=== Sayfa Alıntısı ===

Ne yazık ki Erdoğan iktidarını ilk turda sonlandırmak mümkün olmadı. Ancak gerilemiş bir Erdoğan var ve 2. turda bu başarılabilir.
Zira onca hileye ve devletin tüm olanakları partisi için seferber edilmesine rağmen Erdoğan ilk turda kazanamadı. Yine AKP’nin yedi puan gerilediği de kaydedilmeli. Cumhurbaşkanlığı olanakları, bakanlıkların seferberliği ve bir bütün olarak parti devleti olarak sürdürülen seçim çalışmasına rağmen Erdoğan zayıfladı. AKP, bütün seçim bölgelerinde oy kaybetti. Cumhur İttifakı bileşeni MHP’nin oylarındaki tablo ise bize ciddi şaibelere, hilelere işaret ediyor. Elbette seçim sürecinde içine girilen milliyetçilik yarışının MHP’ye oy kazandırdığı da gözlemleniyor. Sinan Oğan’a verilen oyları da bu kapsamda değerlendirmek gerek. Millet İttifakının ise bileşen partilere bolca vekil kazandırmasına rağmen, aynı oranda Kılıçdaroğlu’na oy olarak dönmediği de görülüyor.
Elbette büyük bir motivasyon oluşmuştu, muhalefetin parlamentoda çoğunluğu sağlayacağı ve Kılıçdaroğlu’nun cumhurbaşkanlığı seçimini kazanacağına ilişkin değerlendirmeler yapılıyordu; anket sonuçları da Kılıçdaroğlu’nun önde olduğunu gösteriyordu. Ancak olmadı. Çokça nedeni olsa da sonuç itibarıyla hem cumhurbaşkanlığı seçiminde hem de parlamento seçiminde beklenen sonuç elde edilemedi.
Cumhur İttifakı bir kez daha Meclis çoğunluğunu elde etmiş oldu. Doğrusu, Cumhur İttifakının TBMM’de çoğunluğu elde etmesinin Erdoğan açısından bir önemi yok. Zira işlevsiz bir Meclis süreci yaşandığını biliyoruz. ‘Türk tipi başkanlık sistemi’yle Saray’dan yönetilen bir Türkiye tablosuna tanıklık ettik. Tek adam ve çevresindeki ekiple işlerin kotarıldığı bir süreç yaşandı.

=== Verilen Veriler ===

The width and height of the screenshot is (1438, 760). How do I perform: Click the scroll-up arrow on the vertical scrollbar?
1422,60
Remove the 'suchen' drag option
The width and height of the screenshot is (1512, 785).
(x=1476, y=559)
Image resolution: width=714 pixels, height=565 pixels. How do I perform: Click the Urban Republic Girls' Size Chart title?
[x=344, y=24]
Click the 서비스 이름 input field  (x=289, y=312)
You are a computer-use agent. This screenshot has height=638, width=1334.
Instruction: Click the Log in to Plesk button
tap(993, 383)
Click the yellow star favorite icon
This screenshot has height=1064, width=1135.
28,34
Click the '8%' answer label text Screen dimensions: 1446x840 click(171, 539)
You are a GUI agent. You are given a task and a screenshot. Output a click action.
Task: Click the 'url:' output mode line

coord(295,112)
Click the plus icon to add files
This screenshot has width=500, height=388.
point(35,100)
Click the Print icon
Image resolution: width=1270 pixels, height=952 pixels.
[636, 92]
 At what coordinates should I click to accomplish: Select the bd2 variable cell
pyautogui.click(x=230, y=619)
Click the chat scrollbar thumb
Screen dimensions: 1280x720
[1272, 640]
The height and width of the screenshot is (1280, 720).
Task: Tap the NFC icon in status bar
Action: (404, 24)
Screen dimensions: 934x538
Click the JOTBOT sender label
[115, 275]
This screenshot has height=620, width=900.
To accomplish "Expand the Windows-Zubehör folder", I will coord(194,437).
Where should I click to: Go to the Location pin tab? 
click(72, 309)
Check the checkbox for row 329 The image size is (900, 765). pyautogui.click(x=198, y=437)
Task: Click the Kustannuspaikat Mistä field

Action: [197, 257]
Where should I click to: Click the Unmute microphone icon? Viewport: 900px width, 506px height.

===

◆ Alıştırma
Sayfa alıntısına göre AKP kaç puan geriledi?

◆ Yanıt
AKP yedi puan geriledi.